Home-Software Development-Evaluating Java Virtual Threads: Performance and Practical Insights
Java Virtual Threads

Evaluating Java Virtual Threads: Performance and Practical Insights

Virtual threads were introduced in JDK 19, improved in JDK 20, and finalized in JDK 21, as outlined in JEP 444. Historically, Java applications used a “thread-per-request” model, each request handled by a dedicated OS thread. However, OS threads are memory-intensive and can cause scaling issues.

Advantages of Virtual Threads

Virtual threads maintain the simplicity of the thread-per-request model but with less resource usage. Initially created as lightweight Java heap objects, they only use OS threads when necessary, allowing millions of threads to run efficiently in a single JVM. This many-to-one relationship between virtual threads and OS threads optimizes system resources.

Open Liberty’s Autonomic Thread Pool

Open Liberty employs a shared thread pool to reduce the costs associated with OS threads. The Liberty thread pool adapts autonomically, optimizing the number of threads without requiring extensive tuning. This approach ensures efficient CPU resource utilization, especially in containerized environments with limited CPU allocations.

Java virtual threads and Open Liberty’s adaptive thread pool together enhance scalability and performance for Java applications, ensuring efficient resource utilization and simplified thread management.

Performance Tests: Liberty Thread Pool vs. Virtual Threads

We focused on use cases and configurations commonly used by Liberty customers, using benchmark applications to compare the performance of Liberty’s thread pool and virtual threads. These applications use REST and MicroProfile, performing basic business logic during transactions.

Evaluation Focus

Our primary evaluation was on configurations with 10s-100s of threads, modeling typical Liberty user scenarios. We also tested with thousands of threads to assess the advertised strength of virtual threads.

Test Environment

We conducted tests with both Eclipse Temurin (OpenJDK with HotSpot JVM) and IBM Semeru Runtimes (OpenJDK with OpenJ9 JVM), noting similar performance differentials. Results were primarily from Liberty 23.0.0.10 GA with Temurin 21.0.1_12.
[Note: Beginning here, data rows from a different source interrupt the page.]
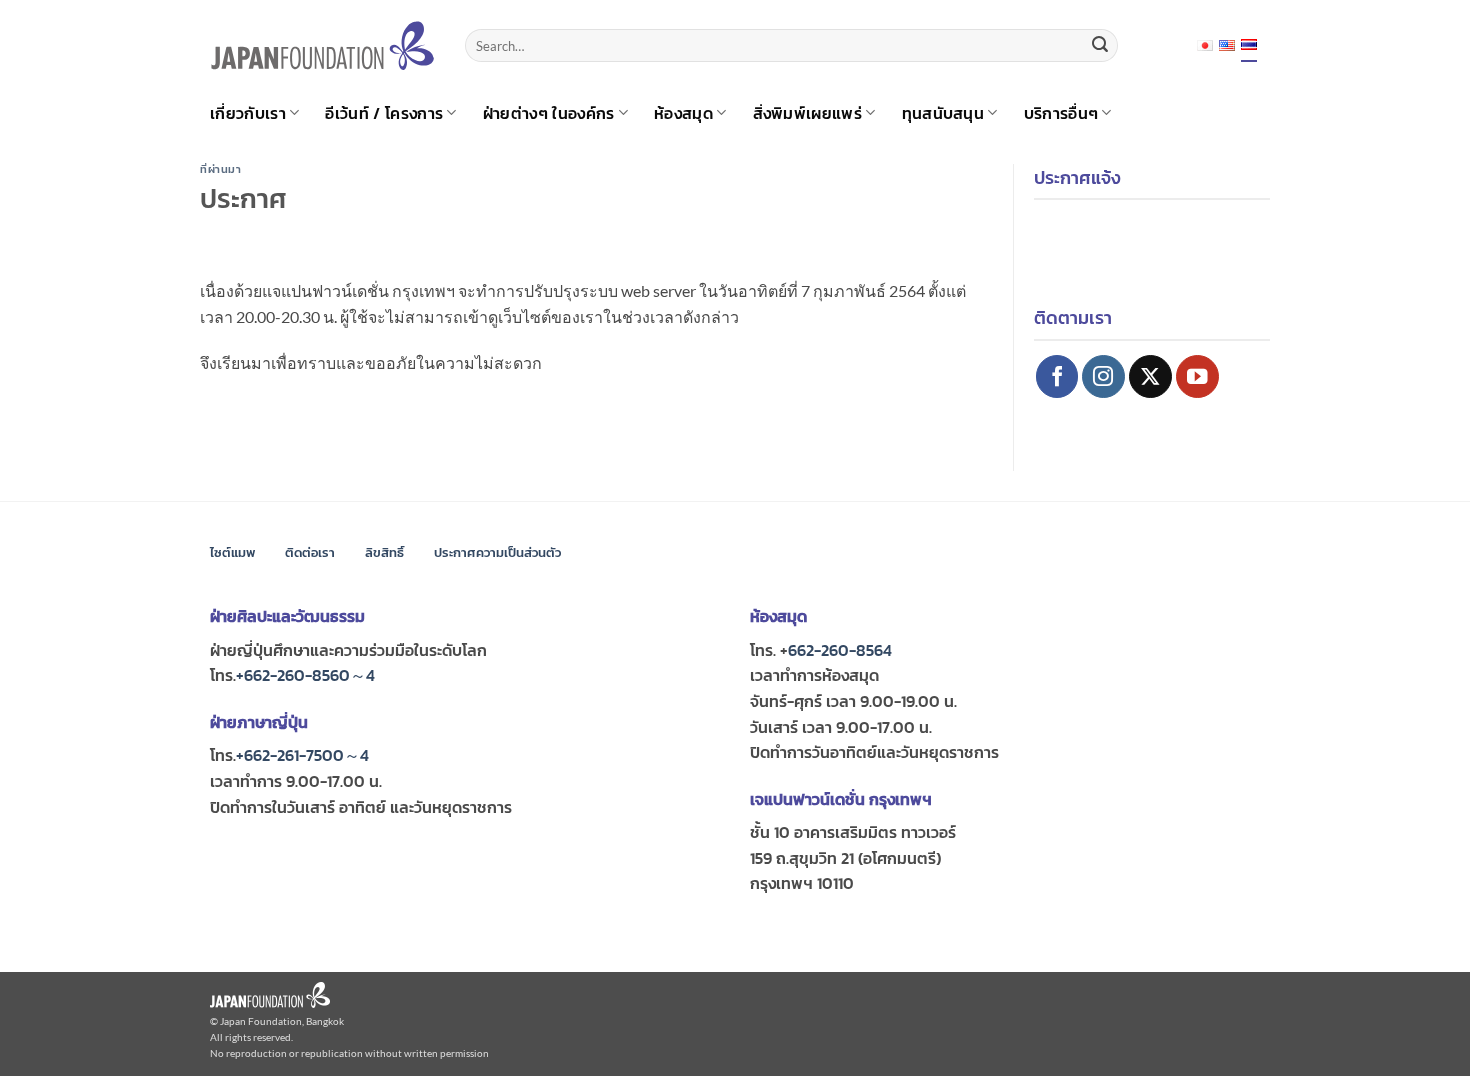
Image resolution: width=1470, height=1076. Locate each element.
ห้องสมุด (683, 113)
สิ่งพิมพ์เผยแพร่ (808, 113)
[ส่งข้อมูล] (1100, 46)
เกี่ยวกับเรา (248, 113)
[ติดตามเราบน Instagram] (1103, 376)
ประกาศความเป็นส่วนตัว (497, 552)
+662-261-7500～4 (302, 755)
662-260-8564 (840, 650)
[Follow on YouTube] (1197, 376)
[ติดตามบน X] (1150, 376)
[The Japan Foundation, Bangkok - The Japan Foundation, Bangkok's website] (322, 45)
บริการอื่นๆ (1061, 113)
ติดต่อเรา (310, 552)
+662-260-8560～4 (305, 675)
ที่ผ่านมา (220, 169)
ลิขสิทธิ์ (384, 552)
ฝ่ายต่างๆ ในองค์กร (549, 113)
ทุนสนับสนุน (943, 113)
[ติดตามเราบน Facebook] (1057, 376)
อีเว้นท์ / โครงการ (384, 113)
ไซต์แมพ (232, 552)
Specific Use Case: Online Banking Simulation

An online banking app simulated requests to a remote system with configurable delays, allowing threads to be blocked on I/O. This scenario tested virtual thread unmount and mount actions, showcasing virtual threads’ ability to share OS threads efficiently.

Disclaimer

Our evaluation was focused on whether replacing Liberty’s autonomic thread pool with virtual threads would benefit Liberty users. Results may differ for other application runtimes without a self-tuning thread pool like Liberty’s.

This study provided insights into how virtual threads could potentially enhance the performance of Liberty’s thread pool, particularly in scenarios involving high thread counts and I/O-bound operations.

Test Case 1: CPU Throughput

Objective

Evaluate CPU throughput to determine performance differences between using virtual threads and Liberty’s thread pool.

Findings

In CPU-intensive applications, workloads showed a 10-40% lower throughput with virtual threads compared to Liberty’s thread pool.

Test Setup

  • Used Apache JMeter to simulate various loads on CPU-intensive apps.
  • Measured transactions per second (TPS) with increasing load levels.
  • Example: Online banking app with a 2 ms delay to test mount/unmount/remount actions.

Results

  • At low loads, virtual threads performed similarly to Liberty’s thread pool.
  • At higher loads, TPS with virtual threads decreased compared to Liberty’s thread pool.

Analysis

  • Virtual threads have overheads like mounting/unmounting and garbage collection.
  • Loss of thread-linked context (e.g., ThreadLocal variables) impacts efficiency.
  • Profiling indicated overheads weren’t large enough to fully explain the throughput discrepancy.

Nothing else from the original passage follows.